State court documents show that at least one former employee, Angel Perez-Gonzalez, is suing Security Enforcement Protective Agency under the Fair Labor Standards Act, claiming he was not paid overtime wages. The suit, filed May 11 of this year, names Manuel Rodriguez and Justo Rodriguez as “defendant employers.” The suit also seeks restitution for a period of time when the company was paying Perez-Gonzalez $6 per hour, when the federal minimum wage had risen to $6.15 and then to $6.40. County documents show several federal tax liens against the company totaling more than $42,000.

Hamilton’s final paycheck for two weeks’ work was for $1024.

Repeated calls to Security Enforcement Protective Agency and Hamilton’s former boss were never returned.

Neuman says Kent Security, which had entered the second to lowest bid amount of around $11 per hour with medical benefits, was accepted out of the six companies that bid because the lowest bidder didn’t follow the bid procedure, neglecting to produce the proper bond and deposit.

Just last Saturday, Hamilton says, Kent Security held a recruitment day, which Hamilton attended. She was told to come back on Monday and the company would put her on the schedule. But when she returned on Monday, she says she was told “the schedule is full,” and she could not be interviewed. She says she was also told that Cadavid did not recommend her for the position, and that Cadavid and the Kent representative “were very good friends.”

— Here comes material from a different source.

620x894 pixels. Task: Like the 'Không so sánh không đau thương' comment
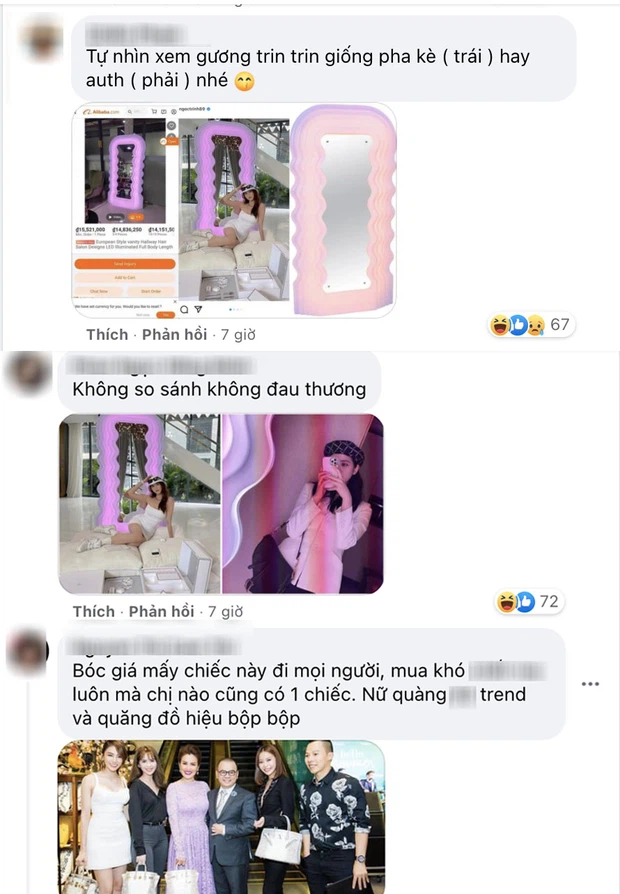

“I’m a mother with kids,” Hamilton said. “I’m not looking for a hand-out. How is my son going to trust the Police Department after this?”

Even with a growing fear of reprisal for “bumping heads with the brass,” Hamilton says she stayed on her bench because she knows she was wronged, especially when nepotism exists in the department, such as officials who employ their children, and others fail to follow the security procedures she was trained to enforce. She hypothesizes that one of the unlicensed guards working in a security position at the department got the job with Kent because she is connected to a higher-up at a local towing company. Hamilton says when she asked the woman about how she works while unlicensed the reply was that she found out about the position “from a friend of a friend.”

Hamilton says she has filed official complaints with area EEOC and NAACP offices.

“A couple of guys [from the Police Department] came out Saturday and gave me a hard time. They wanted to see my permit and I showed it to them,” Hamilton told the SunPost Wednesday.

“They’re probably going to run me out of town,” she said. “But I’m more afraid for my kids, with some things I’ve witnessed in there. But yeah, I’m afraid.”

Alison Hamilton expects to continue her protest today, Thursday.